3) Martin, Robert C. Agile Software Development, Principles, Patterns, and Practices. Prentice Hall. 2002.
4) Cockburn, Alistar. Crystal Clear: A Human-Powered Methodology for Small Teams Addison-Wesley Professional. 2004.
Shake Things Up
by: doug | July 19th, 2007 | 0 comments »
The most widespread and common greeting in the American culture is the handshake. Handshakes are shared between anyone meeting for the first time, to finalize a business deal, and to end a conversation. I spend a good deal of time around 2nd and 3rd generation Korean-Americans. In Korean culture, like many Asian cultures, the handshake is replaced by bowing. In these transitional immigrant generations, the bow and the handshake have been merged into one awkward action. I was recently walking through the reception line at the wedding of 2 second generation Korean-Americans and I went to greet the 1st generation parents. I was going to try to be respectful and offer a bow instead of a handshake, but just as I began to bend, a large hand was thrust out in front of me. I felt myself lucky that I didn’t end up with the guys finger in my nose.
One of the things I immediately noticed as I began working with the craftsmen at 8th Light is that everyday I walked into the office, every member of the team shook my hand. As each team member left for the day, he shook the hand of everyone who was left. I expect this on the first day, as you always shake hands with everyone on your first day. On the second day, I thought maybe they had all forgotten that they met me yesterday. As I realized that this would continue, It really made me start thinking.

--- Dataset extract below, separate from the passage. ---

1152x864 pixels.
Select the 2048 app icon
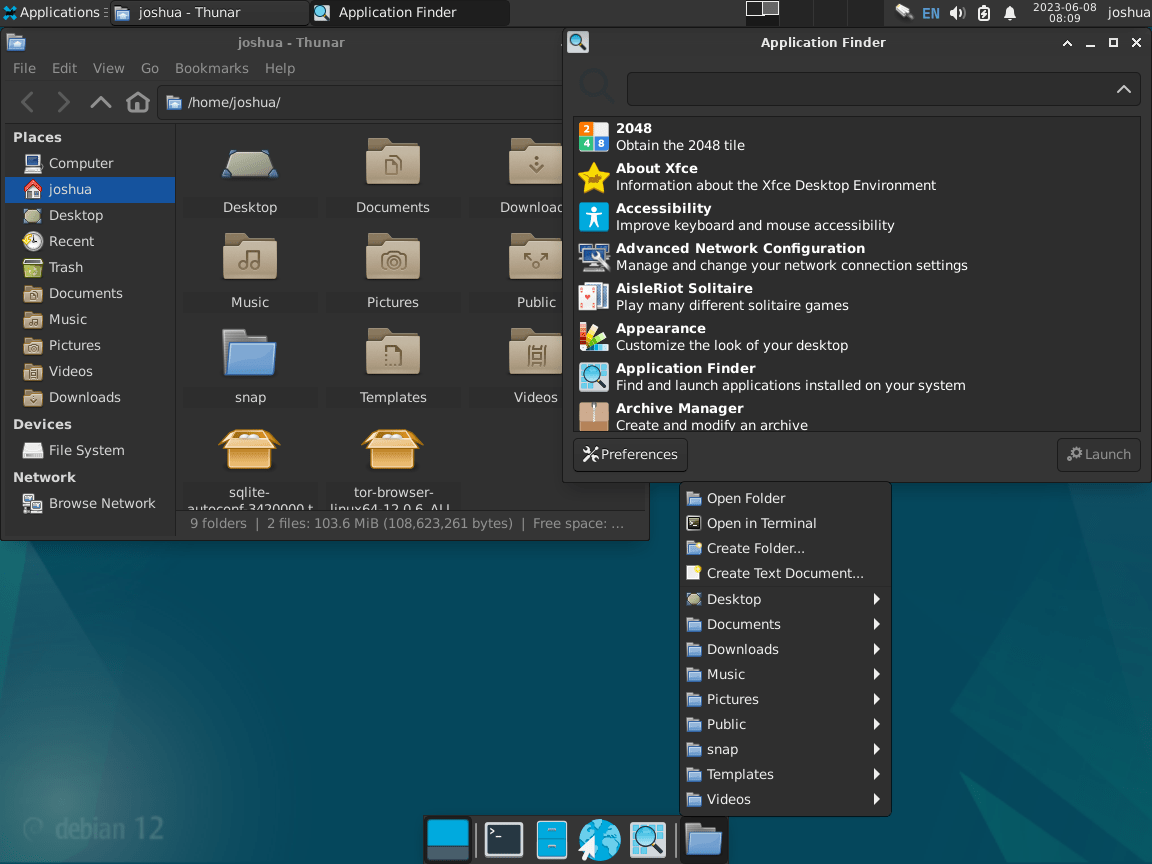pyautogui.click(x=594, y=136)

As I went to work with another team for a little while I came to really miss the handshakes. I’d walk in the morning and maybe get an eyebrow flash from my teammates. A “Hello” would come if I was really lucky. I decided enough was enough, so I just started shaking hands. At first, I got some really weird looks and was left hanging a few times. The looks seem to ask “Why are you shaking my hand, we see each other every day.” But slowly it started to catch on. My teammates began to expect a handshake from me at the start and end of each day.
Here’s what I think these bookend handshakes do for a team. First, believe it or not, a handshake becomes an intimate gesture. It communicates genuine care and concern for each other. To me it’s a physical expression of the XP value of Humanity.
Second, it communicates respect. Sometimes design and project discussion can get very heated, especially if you are working with a passionate group of people. If your days begin and end with a handshake, everyday is bookended by a statement of mutual respect. There is a proverb that exhorts people to “Not let the sun go down on your anger.” That handshake is a way to let go any residual anger from the day and commit the next to dealing with each other with respect.
Third, It’s an honest statement about the hours you are working and the time you are putting in on the project. In a handshake-free environment, if I’ve had to leave the office early, I’d usually try to sneak out without anyone noticing. At the time I was in an office culture that promoted flexible hours, but you always felt like people were watching you to make sure you were still putting in your hours. I always put my time in, but because I sometimes played with my schedule quite a bit, I was always afraid that someone would perceive my time poorly. When an handshake begins and ends your day, you are being direct and up front about your time. You are communicating at the start of the day “I’m here, I’m ready to work” and at the end of the day “I’m gone, my day is over.” There are no apologies, no sneaking in or out, and no elaborate time-tracking system. Your teammates trust that you are working as much as you should be and you are not likely to try and cheat you company or your team out of your time week-to-week.
Try it in your team. It’s a morale boosting behavior that will cost a team nothing to implement, but will be one baby step to improving the strength and productivity of the team.